The Docutah Film Festival had its 10th anniversary this week and featured 65 documentaries in total.
There were 320 entries in this year’s film festival. Creator of the Docutah Festival Phil Tucket said, “I love watching films so much I watched all 320.”
Having been around for quite a few years now, Docutah has gained traction from filmmakers all over the world. Not only does it feature full-length documentaries, but it also shows unique short films that may not be available to view easily anywhere else.
The festival’s long-standing reputation for finding the best documentaries comes from all the nominations that documentaries from Docutah receive. According to Tuckett, many of these documentaries end up on Netflix and other streaming sites.
Though documentaries aren’t commonly thought of as a way to bring people together, this festival does. Seats are filled with a variety of ages from the elderly to the young in either the Eccles Main Stage at Dixie State University or Red Cliffs Mall’s old movie theater, which gets rented out for the event each year.
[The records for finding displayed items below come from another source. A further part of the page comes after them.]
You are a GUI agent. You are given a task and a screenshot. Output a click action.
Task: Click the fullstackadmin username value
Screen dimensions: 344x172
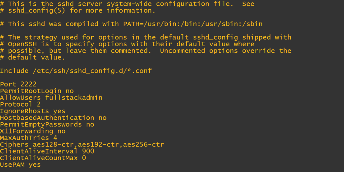(74, 98)
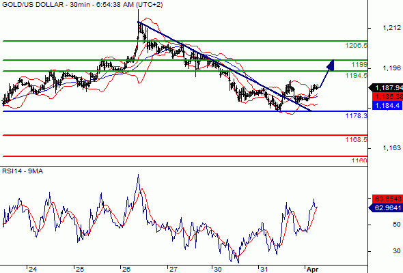This screenshot has height=273, width=403.
Task: Click the 1,212 price axis label
Action: pos(391,28)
Many of the sponsors are documentary enthusiasts and enjoy seeing the festival continue annually.
This year’s Docutah Festival had documentaries ranging from the process of chocolate making all the way to stray dogs. So, it’s easy to find at least one documentary that will fit even the wildest of interests. In fact, students at DSU who participate in the film program have the opportunity to enter their own documentary which they film, edit and set up interviews for themselves.
Tisa Zito, film producer and instructor, said: “There’s really something for everyone. Students should come to the event, it’s important to see documentary films and it also gives them [students] the opportunity to connect with the industry.”
This year’s film produced by DSU film students is called “The Story of Leeds” and was the opening film on Monday evening. The DSU film students were able to present their work again on Thursday night.
However, if you are not a DSU film student, you can still submit your work for entry before the festival. These documentaries are not generally made by large corporation’s, so, independent filmmakers get their time to shine.
Regardless of the awards, Docutah is known as a friendly competition event where filmmakers get to mingle, appreciate each other’s work and learn from the other films.
Though this is a fun event, tons of planning goes into the safety, regulations and meeting all the proper criteria. Karman Wilson, who regulates the outside the films coordination, must look into security, merchandise and anything related to DSU since they host Docutah each year.
If you have never gone and missed this year’s opportunity, the festival will be held again next year on Nov. 2 through 7, 2020.